Element lookup records:
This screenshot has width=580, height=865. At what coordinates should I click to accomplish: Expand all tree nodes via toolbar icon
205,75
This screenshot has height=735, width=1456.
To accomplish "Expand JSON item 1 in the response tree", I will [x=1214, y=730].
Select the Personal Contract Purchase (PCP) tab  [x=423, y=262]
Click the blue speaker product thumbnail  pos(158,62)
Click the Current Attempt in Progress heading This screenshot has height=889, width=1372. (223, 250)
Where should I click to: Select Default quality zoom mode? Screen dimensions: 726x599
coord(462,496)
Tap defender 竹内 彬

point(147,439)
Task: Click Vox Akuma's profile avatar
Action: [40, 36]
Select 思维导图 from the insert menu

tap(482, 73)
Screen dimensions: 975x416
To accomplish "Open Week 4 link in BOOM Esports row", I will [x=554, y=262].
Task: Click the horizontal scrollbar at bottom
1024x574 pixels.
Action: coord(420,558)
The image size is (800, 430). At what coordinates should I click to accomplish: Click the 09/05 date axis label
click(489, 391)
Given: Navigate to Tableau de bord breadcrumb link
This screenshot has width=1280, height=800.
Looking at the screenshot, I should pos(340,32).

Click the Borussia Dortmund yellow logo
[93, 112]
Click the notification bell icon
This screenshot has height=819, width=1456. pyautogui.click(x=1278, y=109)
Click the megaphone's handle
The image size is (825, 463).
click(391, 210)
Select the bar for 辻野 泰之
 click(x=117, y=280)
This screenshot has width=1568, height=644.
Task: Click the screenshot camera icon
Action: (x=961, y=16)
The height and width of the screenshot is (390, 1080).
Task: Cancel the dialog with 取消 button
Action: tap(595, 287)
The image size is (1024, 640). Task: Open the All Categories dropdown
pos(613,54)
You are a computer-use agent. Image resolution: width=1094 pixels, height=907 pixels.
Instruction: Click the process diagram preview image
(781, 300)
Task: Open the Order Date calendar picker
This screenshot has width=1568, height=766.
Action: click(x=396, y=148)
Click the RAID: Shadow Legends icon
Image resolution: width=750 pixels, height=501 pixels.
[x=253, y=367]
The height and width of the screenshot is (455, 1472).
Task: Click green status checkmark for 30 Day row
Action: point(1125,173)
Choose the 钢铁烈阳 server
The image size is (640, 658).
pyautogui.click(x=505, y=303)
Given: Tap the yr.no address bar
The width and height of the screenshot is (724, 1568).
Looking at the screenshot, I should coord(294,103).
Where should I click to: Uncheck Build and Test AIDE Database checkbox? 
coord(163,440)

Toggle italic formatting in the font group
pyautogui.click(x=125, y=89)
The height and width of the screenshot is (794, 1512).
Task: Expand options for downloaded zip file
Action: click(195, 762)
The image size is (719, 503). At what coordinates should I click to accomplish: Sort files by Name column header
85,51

JOB: Reproduce every line of the listing above, character for character.

THE REPLY:
This screenshot has width=580, height=865. At what coordinates should I click to accomplish: Expand all tree nodes via toolbar icon
205,75
This screenshot has height=735, width=1456.
To accomplish "Expand JSON item 1 in the response tree", I will [x=1214, y=730].
Select the Personal Contract Purchase (PCP) tab  [x=423, y=262]
Click the blue speaker product thumbnail  pos(158,62)
Click the Current Attempt in Progress heading This screenshot has height=889, width=1372. (223, 250)
Where should I click to: Select Default quality zoom mode? Screen dimensions: 726x599
coord(462,496)
Tap defender 竹内 彬

point(147,439)
Task: Click Vox Akuma's profile avatar
Action: [40, 36]
Select 思维导图 from the insert menu

tap(482, 73)
Screen dimensions: 975x416
To accomplish "Open Week 4 link in BOOM Esports row", I will [x=554, y=262].
Task: Click the horizontal scrollbar at bottom
1024x574 pixels.
Action: coord(420,558)
The image size is (800, 430). At what coordinates should I click to accomplish: Click the 09/05 date axis label
click(489, 391)
Given: Navigate to Tableau de bord breadcrumb link
This screenshot has width=1280, height=800.
Looking at the screenshot, I should pos(340,32).

Click the Borussia Dortmund yellow logo
[93, 112]
Click the notification bell icon
This screenshot has height=819, width=1456. pyautogui.click(x=1278, y=109)
Click the megaphone's handle
The image size is (825, 463).
click(391, 210)
Select the bar for 辻野 泰之
 click(x=117, y=280)
This screenshot has width=1568, height=644.
Task: Click the screenshot camera icon
Action: (x=961, y=16)
The height and width of the screenshot is (390, 1080).
Task: Cancel the dialog with 取消 button
Action: tap(595, 287)
The image size is (1024, 640). Task: Open the All Categories dropdown
pos(613,54)
You are a computer-use agent. Image resolution: width=1094 pixels, height=907 pixels.
Instruction: Click the process diagram preview image
(781, 300)
Task: Open the Order Date calendar picker
This screenshot has width=1568, height=766.
Action: click(x=396, y=148)
Click the RAID: Shadow Legends icon
Image resolution: width=750 pixels, height=501 pixels.
[x=253, y=367]
The height and width of the screenshot is (455, 1472).
Task: Click green status checkmark for 30 Day row
Action: point(1125,173)
Choose the 钢铁烈阳 server
The image size is (640, 658).
pyautogui.click(x=505, y=303)
Given: Tap the yr.no address bar
The width and height of the screenshot is (724, 1568).
Looking at the screenshot, I should coord(294,103).
Where should I click to: Uncheck Build and Test AIDE Database checkbox? 
coord(163,440)

Toggle italic formatting in the font group
pyautogui.click(x=125, y=89)
The height and width of the screenshot is (794, 1512).
Task: Expand options for downloaded zip file
Action: click(195, 762)
The image size is (719, 503). At what coordinates should I click to accomplish: Sort files by Name column header
85,51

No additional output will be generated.